Following my vast  ;)  research on beauty:

Beauty doesn’t fade. Beauty deepens. The first glimpse of a small green tomato on a vine thrills, but doesn’t compare to the complex, intoxicating flavor of the deep red glory of the fruit toward its end. That depth cannot be purchased at the grocery store. Or in a bottle.

Beauty doesn’t fade. Pretty fades.

Pretty gets dull, becomes passé, begins to sag and will fall to the ground despite the use of expensive fixatives.

But beauty, the real stuff of it – the part that began inside anyway and is waiting for the right moment to explode to the surface, dazzling and bright, knocking the wind from bystanders, that beauty – it deepens in time. It seeps into the broken places of our hearts and minds and covers scar tissue and heals our soul and calms our spirit and strengthens our bones.

Once it has erupted in magnificence, even after it has splashed on bystanders and returned like the ocean tide to its giver, there will be no lack. Because it will settle deeply.

Beauty doesn’t fade. It deepens. And if the sorrows of life that etch and wound and change us end up revealing the treasure within, then there is actually hope!

*And everybody’s beautiful in their own way.
Under God’s heaven, the world’s gonna find the way.

 *Lyrics: Everything is Beautiful by Ray Stevens (Ray Stevens and Jake Hess both won Grammy Awards singing it)

“Live your life and forget your age.”

“Live your life and forget your age.”  -Norman Vincent Peale

This is what women do: they criticize their looks and age and weight and everything about themselves all.the.time.  Don’t ask me how I know.

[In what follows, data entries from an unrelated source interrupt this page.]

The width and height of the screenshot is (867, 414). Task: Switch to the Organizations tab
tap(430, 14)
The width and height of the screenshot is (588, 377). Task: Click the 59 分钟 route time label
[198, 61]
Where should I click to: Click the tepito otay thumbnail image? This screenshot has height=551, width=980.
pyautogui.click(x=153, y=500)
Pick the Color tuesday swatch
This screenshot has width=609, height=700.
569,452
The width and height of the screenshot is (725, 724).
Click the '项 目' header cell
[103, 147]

When I first saw this huge image pop up in a sneak-preview of the wedding photos, I thought, “Well there are the bags under my eyes.  I was still in my sweats.  I didn’t have my mascara on” and etc.  Dumb.  I know.  Very vain.

My mom saw it and said to me “Who is that old woman with all those wrinkles?”  She is 73 and has yet to recognize her loveliness.  Tredessa had already told me that she loved the intensity of the lines on her grandma’s face, the clearness of her features.

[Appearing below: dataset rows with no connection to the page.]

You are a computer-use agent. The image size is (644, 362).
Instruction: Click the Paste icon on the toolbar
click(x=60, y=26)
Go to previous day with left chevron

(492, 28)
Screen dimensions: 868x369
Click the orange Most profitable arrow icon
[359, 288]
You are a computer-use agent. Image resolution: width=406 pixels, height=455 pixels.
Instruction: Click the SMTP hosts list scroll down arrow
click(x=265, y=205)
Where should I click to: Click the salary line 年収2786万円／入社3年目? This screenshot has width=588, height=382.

And all I could think in response to my mom was, “I so want to be like that woman.”  I love her!  I love her vivaciousness and love for life and picture-taking and horses and her family and her encouraging ways and deep-felt love for people and the belief in the best of them all.   And if the lines on her face were a type of braille, they would read of her unwavering belief in me and love no matter what since the day I was born – even before.

We attack ourselves.  We speak badly of ourselves.  We wouldn’t let first-graders talk about each other the way we talk about ourselves.  Stupid. Waste. of. Time.

Me and my mamala…

me and the momma

I have her nose.  I have her blue eyes.  I even have two, deep, furrowed  lines between my brows exactly like hers.  And I wanna be just like her when I grow up.  I do.  She is the most beautiful to me.